* [TASK TO CARRY OUT] Give again, word for word, each line below starting at the one that contains "Select the 0.152 P value" and ending at the one that contains "This screenshot has width=1253, height=783.".

* [DATASET EXTRACT]
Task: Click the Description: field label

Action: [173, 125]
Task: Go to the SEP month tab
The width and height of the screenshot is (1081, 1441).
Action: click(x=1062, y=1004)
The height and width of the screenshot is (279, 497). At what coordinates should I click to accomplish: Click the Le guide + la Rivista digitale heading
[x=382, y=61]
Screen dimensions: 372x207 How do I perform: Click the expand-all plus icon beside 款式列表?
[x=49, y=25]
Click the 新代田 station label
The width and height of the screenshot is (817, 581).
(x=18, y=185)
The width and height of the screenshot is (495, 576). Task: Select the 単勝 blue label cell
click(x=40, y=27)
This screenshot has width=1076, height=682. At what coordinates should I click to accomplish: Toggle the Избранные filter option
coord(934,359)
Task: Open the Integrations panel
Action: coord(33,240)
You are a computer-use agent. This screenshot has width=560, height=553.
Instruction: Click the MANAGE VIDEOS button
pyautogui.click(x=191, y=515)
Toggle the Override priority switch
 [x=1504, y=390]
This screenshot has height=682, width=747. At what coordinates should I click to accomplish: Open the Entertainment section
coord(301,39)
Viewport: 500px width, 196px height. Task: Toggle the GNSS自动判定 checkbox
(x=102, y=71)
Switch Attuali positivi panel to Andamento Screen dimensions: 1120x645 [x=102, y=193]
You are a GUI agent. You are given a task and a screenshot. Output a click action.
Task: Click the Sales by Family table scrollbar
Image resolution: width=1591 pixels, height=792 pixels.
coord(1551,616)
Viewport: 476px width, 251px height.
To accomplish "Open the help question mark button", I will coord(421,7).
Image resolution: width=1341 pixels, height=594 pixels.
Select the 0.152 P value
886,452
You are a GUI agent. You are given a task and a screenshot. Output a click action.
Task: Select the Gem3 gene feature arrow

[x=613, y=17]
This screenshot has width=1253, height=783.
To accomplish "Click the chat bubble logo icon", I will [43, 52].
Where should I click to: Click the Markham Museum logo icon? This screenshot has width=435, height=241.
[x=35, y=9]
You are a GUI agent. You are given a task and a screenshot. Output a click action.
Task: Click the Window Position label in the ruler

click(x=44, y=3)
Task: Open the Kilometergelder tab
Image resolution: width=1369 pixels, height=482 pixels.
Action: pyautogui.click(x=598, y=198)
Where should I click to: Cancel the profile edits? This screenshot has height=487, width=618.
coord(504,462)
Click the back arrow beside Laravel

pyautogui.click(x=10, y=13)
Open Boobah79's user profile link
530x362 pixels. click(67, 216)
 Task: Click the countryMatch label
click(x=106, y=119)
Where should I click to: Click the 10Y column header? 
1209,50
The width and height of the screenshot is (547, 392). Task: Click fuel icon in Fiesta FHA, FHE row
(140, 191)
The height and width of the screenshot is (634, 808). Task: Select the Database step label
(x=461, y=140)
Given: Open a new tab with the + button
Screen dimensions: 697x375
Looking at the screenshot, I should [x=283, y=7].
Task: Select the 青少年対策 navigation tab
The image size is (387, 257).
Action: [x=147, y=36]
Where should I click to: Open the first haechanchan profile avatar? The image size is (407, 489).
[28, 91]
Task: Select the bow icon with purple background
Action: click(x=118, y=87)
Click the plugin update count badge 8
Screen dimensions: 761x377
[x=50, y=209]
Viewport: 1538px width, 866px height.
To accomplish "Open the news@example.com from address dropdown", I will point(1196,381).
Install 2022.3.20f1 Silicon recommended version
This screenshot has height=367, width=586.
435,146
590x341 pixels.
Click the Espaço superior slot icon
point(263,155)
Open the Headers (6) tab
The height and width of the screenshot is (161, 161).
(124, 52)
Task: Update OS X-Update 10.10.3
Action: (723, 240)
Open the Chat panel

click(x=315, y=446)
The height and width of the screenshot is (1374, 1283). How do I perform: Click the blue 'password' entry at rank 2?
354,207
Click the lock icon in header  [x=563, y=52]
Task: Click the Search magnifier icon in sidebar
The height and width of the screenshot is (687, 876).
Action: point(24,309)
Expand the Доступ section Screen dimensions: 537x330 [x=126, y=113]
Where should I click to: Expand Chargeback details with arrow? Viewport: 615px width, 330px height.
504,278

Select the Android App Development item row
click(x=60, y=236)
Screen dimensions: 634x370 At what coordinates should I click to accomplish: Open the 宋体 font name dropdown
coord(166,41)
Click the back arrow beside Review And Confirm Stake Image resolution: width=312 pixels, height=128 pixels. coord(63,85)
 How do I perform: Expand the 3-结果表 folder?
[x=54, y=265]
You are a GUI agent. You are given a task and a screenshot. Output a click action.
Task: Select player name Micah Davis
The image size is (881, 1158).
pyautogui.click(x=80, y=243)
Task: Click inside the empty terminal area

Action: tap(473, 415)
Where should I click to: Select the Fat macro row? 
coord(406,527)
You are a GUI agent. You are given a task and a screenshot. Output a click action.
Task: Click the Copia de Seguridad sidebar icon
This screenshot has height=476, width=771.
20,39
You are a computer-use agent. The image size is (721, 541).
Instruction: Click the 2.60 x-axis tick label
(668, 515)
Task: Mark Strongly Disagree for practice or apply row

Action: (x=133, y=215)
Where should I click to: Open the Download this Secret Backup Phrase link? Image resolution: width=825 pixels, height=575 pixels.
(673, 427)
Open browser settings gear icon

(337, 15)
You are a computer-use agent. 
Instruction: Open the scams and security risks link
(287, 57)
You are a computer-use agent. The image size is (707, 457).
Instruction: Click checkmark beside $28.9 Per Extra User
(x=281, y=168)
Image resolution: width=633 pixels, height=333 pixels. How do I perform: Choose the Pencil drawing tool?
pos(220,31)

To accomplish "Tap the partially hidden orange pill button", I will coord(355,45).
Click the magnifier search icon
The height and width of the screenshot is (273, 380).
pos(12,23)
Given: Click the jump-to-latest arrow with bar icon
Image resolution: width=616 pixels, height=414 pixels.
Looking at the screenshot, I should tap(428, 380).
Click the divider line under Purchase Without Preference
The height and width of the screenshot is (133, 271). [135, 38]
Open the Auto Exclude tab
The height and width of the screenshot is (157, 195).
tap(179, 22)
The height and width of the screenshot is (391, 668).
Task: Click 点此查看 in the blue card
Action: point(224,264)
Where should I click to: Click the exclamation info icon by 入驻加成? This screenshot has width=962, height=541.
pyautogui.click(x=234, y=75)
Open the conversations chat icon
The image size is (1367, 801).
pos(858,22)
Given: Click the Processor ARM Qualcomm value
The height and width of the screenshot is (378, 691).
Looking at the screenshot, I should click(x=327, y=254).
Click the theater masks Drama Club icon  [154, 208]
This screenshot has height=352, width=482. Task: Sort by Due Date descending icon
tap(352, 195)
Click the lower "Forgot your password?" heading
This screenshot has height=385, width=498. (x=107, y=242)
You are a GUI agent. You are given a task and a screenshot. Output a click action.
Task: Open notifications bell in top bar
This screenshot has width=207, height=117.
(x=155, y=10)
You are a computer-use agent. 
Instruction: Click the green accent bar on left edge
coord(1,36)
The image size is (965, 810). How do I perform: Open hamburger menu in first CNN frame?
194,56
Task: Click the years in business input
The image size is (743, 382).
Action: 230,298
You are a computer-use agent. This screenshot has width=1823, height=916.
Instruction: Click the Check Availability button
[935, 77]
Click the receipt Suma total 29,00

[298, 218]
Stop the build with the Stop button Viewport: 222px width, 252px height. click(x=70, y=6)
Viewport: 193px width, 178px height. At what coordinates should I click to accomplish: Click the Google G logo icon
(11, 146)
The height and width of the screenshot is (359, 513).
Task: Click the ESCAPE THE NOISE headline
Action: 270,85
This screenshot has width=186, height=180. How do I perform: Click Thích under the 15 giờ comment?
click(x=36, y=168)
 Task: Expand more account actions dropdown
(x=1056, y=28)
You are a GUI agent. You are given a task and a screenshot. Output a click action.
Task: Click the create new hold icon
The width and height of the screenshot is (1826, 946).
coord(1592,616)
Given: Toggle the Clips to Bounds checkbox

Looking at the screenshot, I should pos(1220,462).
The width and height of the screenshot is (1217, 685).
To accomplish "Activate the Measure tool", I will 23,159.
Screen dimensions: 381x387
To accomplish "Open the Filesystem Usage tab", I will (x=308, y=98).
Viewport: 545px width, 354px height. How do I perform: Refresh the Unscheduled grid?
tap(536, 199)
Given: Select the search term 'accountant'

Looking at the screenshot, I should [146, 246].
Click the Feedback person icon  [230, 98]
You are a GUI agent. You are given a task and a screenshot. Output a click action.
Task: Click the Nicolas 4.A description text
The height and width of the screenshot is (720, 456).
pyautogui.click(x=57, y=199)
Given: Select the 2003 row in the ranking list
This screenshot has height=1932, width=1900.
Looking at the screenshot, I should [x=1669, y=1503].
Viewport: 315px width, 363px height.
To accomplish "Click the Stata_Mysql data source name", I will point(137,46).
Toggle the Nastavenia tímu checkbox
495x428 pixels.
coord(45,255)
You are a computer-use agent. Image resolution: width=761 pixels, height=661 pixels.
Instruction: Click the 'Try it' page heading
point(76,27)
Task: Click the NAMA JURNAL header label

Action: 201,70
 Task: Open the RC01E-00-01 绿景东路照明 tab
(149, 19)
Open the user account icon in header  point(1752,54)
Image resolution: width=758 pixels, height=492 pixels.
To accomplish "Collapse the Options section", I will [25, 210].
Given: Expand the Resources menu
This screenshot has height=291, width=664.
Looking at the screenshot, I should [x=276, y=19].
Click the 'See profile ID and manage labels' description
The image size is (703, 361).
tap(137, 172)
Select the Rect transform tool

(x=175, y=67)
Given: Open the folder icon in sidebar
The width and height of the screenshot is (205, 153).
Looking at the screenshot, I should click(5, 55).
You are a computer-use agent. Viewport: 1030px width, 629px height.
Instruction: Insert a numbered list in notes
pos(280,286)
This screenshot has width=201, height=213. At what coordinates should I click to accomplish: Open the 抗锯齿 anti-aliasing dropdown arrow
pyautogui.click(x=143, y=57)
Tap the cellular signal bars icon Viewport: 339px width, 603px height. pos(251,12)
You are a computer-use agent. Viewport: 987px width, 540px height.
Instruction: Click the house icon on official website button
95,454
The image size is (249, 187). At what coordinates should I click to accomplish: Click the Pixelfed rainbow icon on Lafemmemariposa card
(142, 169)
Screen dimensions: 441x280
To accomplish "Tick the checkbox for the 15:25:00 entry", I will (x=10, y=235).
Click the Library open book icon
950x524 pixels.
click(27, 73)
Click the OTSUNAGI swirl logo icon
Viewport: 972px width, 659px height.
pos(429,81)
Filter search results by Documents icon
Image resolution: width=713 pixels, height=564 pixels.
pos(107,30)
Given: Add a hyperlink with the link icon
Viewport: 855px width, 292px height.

* [EXPECTED ANSWER]
Select the 0.152 P value
886,452
You are a GUI agent. You are given a task and a screenshot. Output a click action.
Task: Select the Gem3 gene feature arrow

[x=613, y=17]
This screenshot has width=1253, height=783.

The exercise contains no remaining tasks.